Tuesday, October 26, 2010

Zimbabwe: Maternal mortality on the rise in Zimbabwe

Source: United Nations Radio

In Zimbabwe, mothers are dying at an alarming rate. Eight mothers die giving birth every day. The country's health system has been weakened after years of economic upheaval. Expectant mothers are now being charged for health related expenses and many can't afford the basic life-saving services they need. Gail Walker reports.

Narrator: At the Kuwadzana Clinic, west of the capital city Harare doctors and nurses attend to expectant mothers.

Sister Aqualine Magandi works as a midwife at the clinic. She says home deliveries can be dangerous but adds many pregnant women in Zimbabwe find it difficult to come up with the money needed for their pre-natal checkups.

"Most of them are earning below $1.50 so they can't afford the $50 dollar fees we are charging, but there are so many dangers in delivering at home. We also encourage them to deliver at clinics because we want to prevent conditions like postpartum haemorrhage. If the mother bleeds at home, it's difficult for them to arrest the haemorrhage."

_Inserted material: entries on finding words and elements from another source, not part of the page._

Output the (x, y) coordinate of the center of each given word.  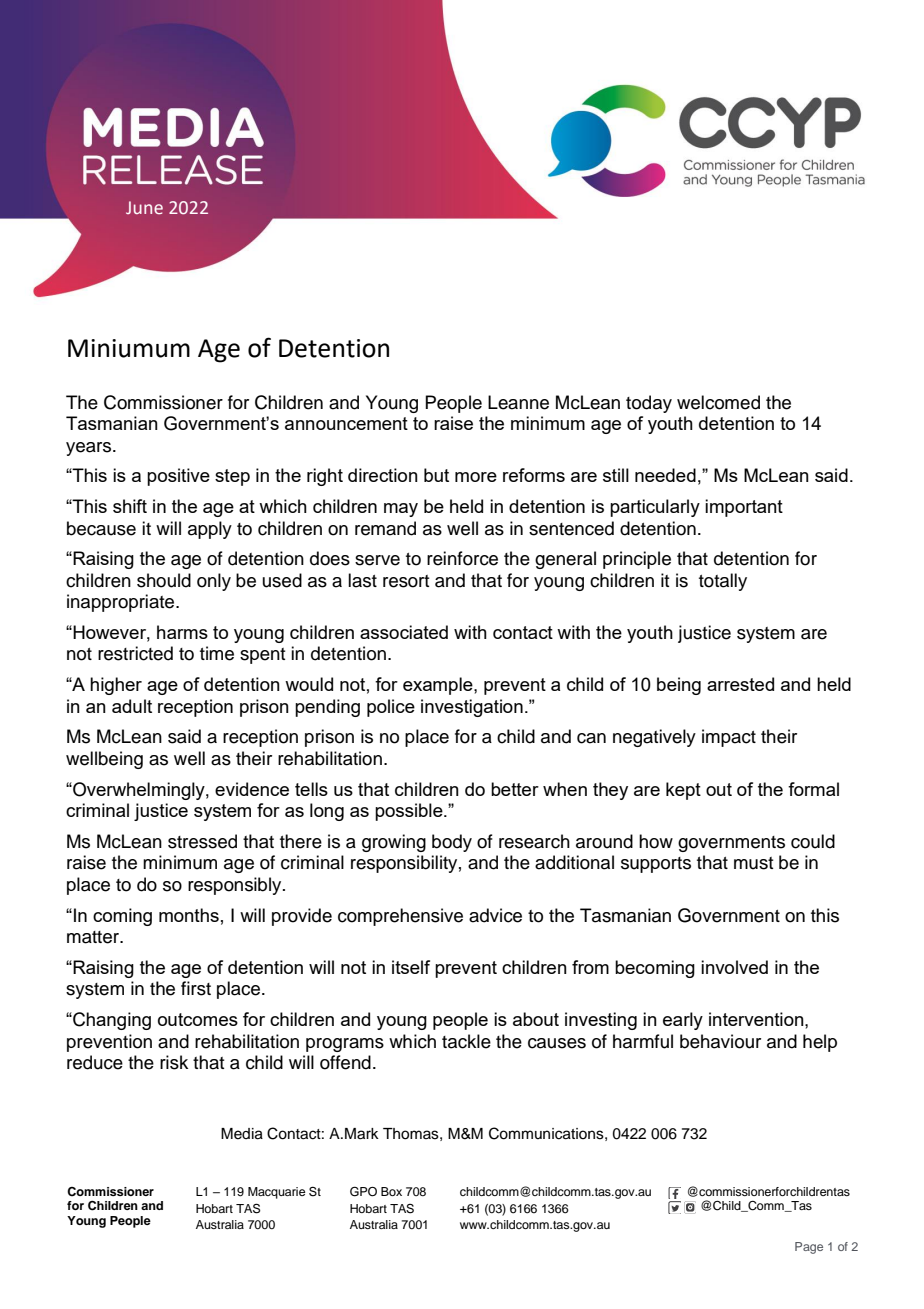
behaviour (720, 1041)
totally (723, 582)
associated (404, 632)
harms (182, 632)
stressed (202, 841)
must (754, 863)
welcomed (718, 402)
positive (178, 477)
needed (665, 475)
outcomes (198, 1019)
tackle (466, 1041)
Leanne (518, 402)
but (436, 475)
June (144, 207)
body (452, 843)
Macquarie (276, 1193)
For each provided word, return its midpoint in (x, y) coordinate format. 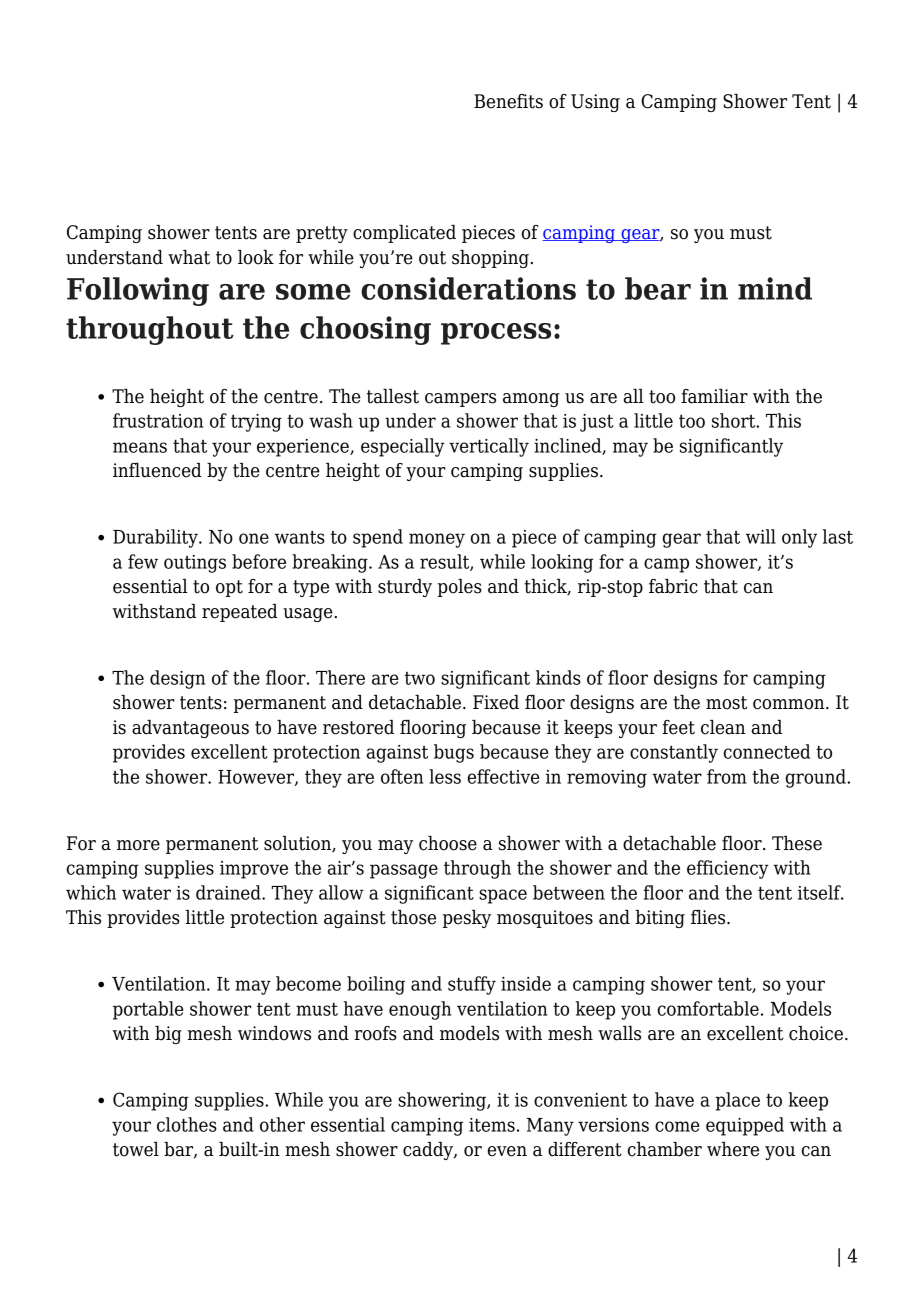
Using (595, 103)
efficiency (728, 869)
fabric (673, 586)
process (496, 334)
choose (448, 843)
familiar (714, 396)
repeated (240, 613)
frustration (158, 420)
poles (460, 588)
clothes (187, 1124)
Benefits (508, 101)
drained (229, 892)
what (189, 257)
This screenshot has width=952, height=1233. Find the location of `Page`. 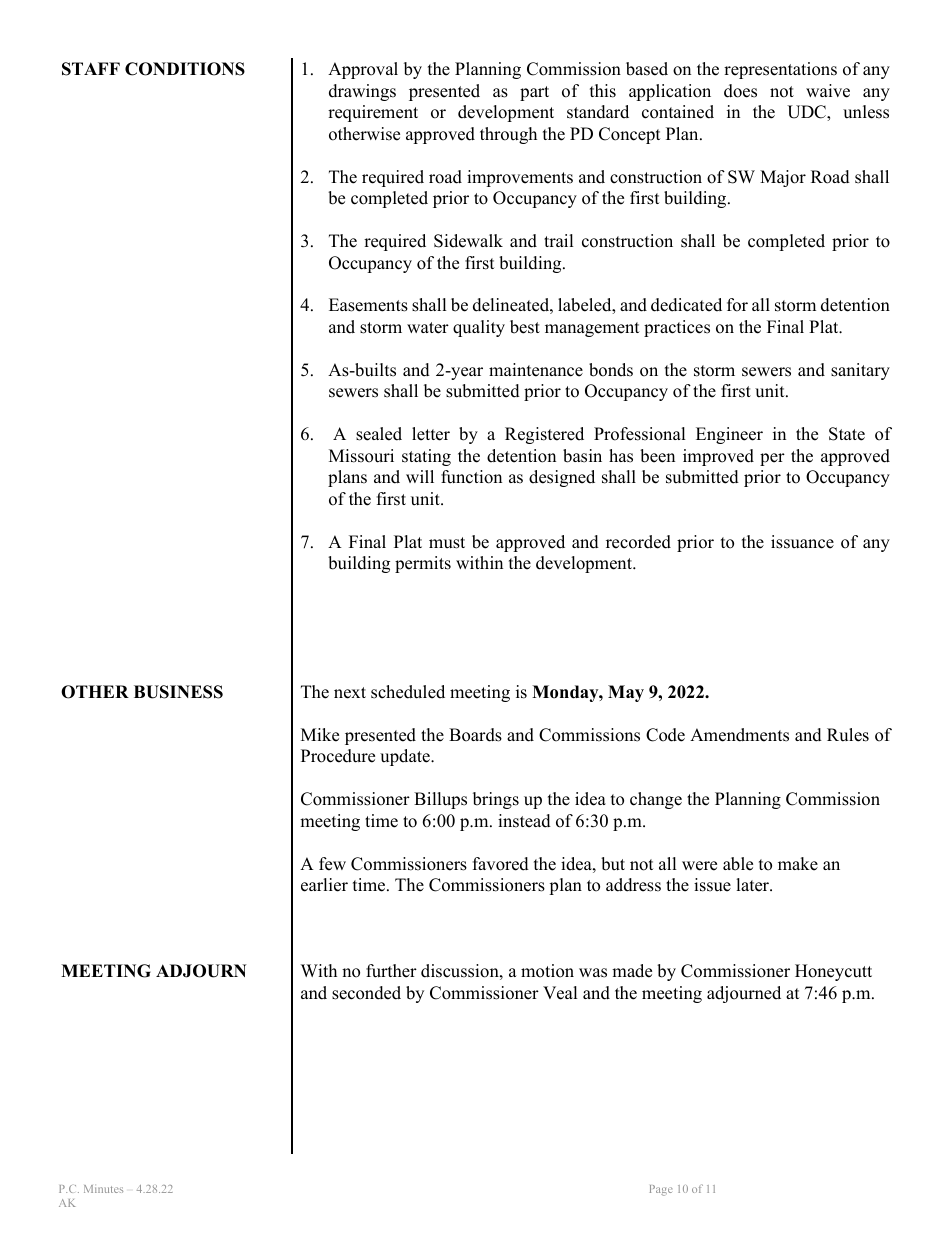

Narrator: While the World Health Organization (WHO) recommends that governments allot $34 per person per year for health care, Zimbabwe is currently spending $9 per person per year.

According to the ministry of health and child welfare, the costs of health care are shifting to expectant mothers as hospitals and clinics struggle to survive, keeping even the most basic services out of reach of the poorest people.

Thokozani Khupe is Zimbabwe's Deputy Prime Minister. She says the government must commit the necessary financial investments to build a comprehensive public health system that can cater to everyone.

"A healthy nation can only come from healthy women. The current state where 725 out of 100,000 deliveries die during pregnancy is cause for concern. No women should die while giving life."

Narrator: Currently in Zimbabwe one in three children are stunted, 100 children die daily due to easily preventable diseases while maternal mortality is more than double what it was in 1990.

Health experts say an additional investment of $700 million over the next three years is needed to reduce the number of deaths among children under five and pregnant women.